# Excerpt provided
########################################

Reading 5 years' worth of filings and creating spreadsheets
based on that research will alone consume most of 2 days.
The
30-hour landmark may also seem arbitrary, and the number
itself is to some degree (why not 29?). But the point
is to have a common sense benchmark. Investing
is often a very solitary exercise intellectually, and
it's important to have objective bases for maintaining
self-honesty. Investors often convince themselves
they understand a situation very well, and without a
devil's advocate actively questioning their grasp of
the details, it's easy to begin to believe one's knowledge
and understanding run deeper than they actually do. For
most of the major positions I held over the past several
years, I typically committed a minimum of 150 hours
of work.
The investment of time isn't optional;
when you're running a focused portfolio with sizable
positions,
you have to
invest the effort.
Without the proper amount of dedicated research
and resulting knowledge, running
a portfolio of concentrated positions is suicidal. It's
yet another reason why most managers run overly-diversified
portfolios - they're trying to diversify their way out
of the danger that they know their lack of knowledge
about their positions creates.
Don't own
what you don't know.
The
Monograph Approach
The
hard-copy culmination of all of my investment analysis takes the
form of what I refer to as a monograph. Merriam-Webster
defines a monograph as "a learned treatise on a
small area of learning; also : a written
account of a single thing." Practically speaking,
as one check on the soundness of my own analysis, I force
myself to assemble that analysis into a coherent narrative containing
everything I need to know about the industry, the company,
the competition, the financials, and everything else
that's relevant. These monographs can run more
than 50 pages, but they're extremely useful in reviewing
the rigor of
one's investment thesis - all of the pertinent information
is immediately at hand, and if it doesn't make sense as
a narrative, it won't as an investment, either.
The
discipline of actually putting one's analysis to print
and reducing it to a coherent argument inevitably forces
the gaps and shortfalls in reasoning to the surface. Balancing
all of the information and analysis in one's head leaves
enormous room for error, but when the reasons for pursuing
an investment are laid out in written form, there's no
place to hide. Unfounded assumptions assume an
almost glaring quality.
Be
able to explain what's driving the creation of value
(or destroying it).
In
addition to the basic financial analysis of a company,
the monograph forces one to have a very clear conception
of what is driving the creation of value. There's
a term in investing called a "value trap" which
is used to describe a company that seems inexpensive
compared to similar assets but for some reason never
appreciates in price such that the discount to its peers
diminishes. A
company can be a "good value" but never rise
in price because even if the assets are inexpensive,
there's no additional value being created in the business.
Summarize
the key issues, and isolate the catalysts.

########################################

# Challenge 1
In the investing excerpt, how many hours of work were typically committed to most of the major positions held over the past several years?
# Challenge 2
Write out everything in the investing excerpt from "Without the proper" down to "you don't know.", swapping "suicidal" for "reckless".
# Challenge 3
Pick up the investing excerpt after its final line and keep writing.
The rows have no connection to the investing excerpt.

########################################

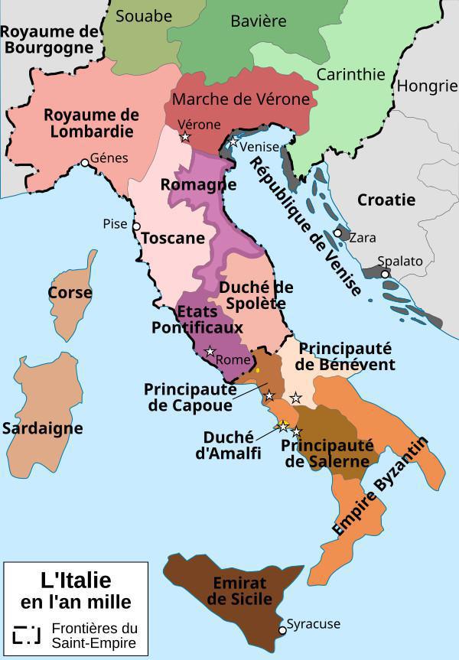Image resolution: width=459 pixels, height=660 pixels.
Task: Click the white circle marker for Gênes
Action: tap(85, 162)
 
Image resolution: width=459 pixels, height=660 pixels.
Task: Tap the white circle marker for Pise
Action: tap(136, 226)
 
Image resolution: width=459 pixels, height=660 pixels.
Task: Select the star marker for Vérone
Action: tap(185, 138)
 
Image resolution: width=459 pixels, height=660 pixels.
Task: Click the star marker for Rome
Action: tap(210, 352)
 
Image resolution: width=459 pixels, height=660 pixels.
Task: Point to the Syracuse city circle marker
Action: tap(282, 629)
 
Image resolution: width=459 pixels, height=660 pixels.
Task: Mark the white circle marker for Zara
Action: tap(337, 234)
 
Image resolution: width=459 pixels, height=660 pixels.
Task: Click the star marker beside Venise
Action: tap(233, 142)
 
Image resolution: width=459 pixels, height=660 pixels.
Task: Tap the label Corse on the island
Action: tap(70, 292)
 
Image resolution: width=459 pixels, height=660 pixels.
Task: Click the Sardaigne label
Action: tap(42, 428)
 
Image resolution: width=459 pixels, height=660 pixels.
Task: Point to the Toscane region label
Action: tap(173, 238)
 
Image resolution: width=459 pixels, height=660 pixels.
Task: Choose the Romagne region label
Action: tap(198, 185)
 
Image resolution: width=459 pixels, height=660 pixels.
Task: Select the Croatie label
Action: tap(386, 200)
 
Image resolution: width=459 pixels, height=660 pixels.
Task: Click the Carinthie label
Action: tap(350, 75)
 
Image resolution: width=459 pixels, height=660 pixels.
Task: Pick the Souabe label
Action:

########################################

# Expected answer 1
A minimum of 150 hours.

# Expected answer 2
Without the proper amount of dedicated research
and resulting knowledge, running
a portfolio of concentrated positions is reckless. It's
yet another reason why most managers run overly-diversified
portfolios - they're trying to diversify their way out
of the danger that they know their lack of knowledge
about their positions creates.
Don't own
what you don't know.

# Expected answer 3
Even
if the investor feels he has a clear grasp of the value
of the assets as well as what it is in the business model
that's driving the creation of value, there has to be
a reason, a catalyst, for the share price to rise. In
the process of isolating the defining characteristics
of the business and determining what that catalyst might
be, I always construct a Decision
Matrix. The table below comprises the partial
decision matrix for an actual investment I made.
The
table above is incomplete, but it effectively conveys
what the end product should look like. The goal
is to isolate all of the important issues and define
the positive and negative aspects attached to each. Taking
all of that analysis into account and reducing it to
a binary decision is an imperfect calculus,
but by at least going through the process, the odds of losing
money for lack of being thorough decrease. There
are always reasons why one's judgment might be less than
perfect, but there's never an excuse for sloppy analysis.
Defining
an "Attractive" Investment
What
makes an investment "attractive"? For
the answer to that question we turn to Linda Evangelista,
supermodel of the 80s, who understood value investing
better than 90% of the portfolio managers out there. She
once famously stated, "I don't get out of bed for less
than $10,000 dollars." Just like Warren Buffet
and all the other truly great investors cited herein,
Ms. Evangelista never took action unless the opportunity
was truly worth it - and in deciding what was worth her
time, she set the bar very high.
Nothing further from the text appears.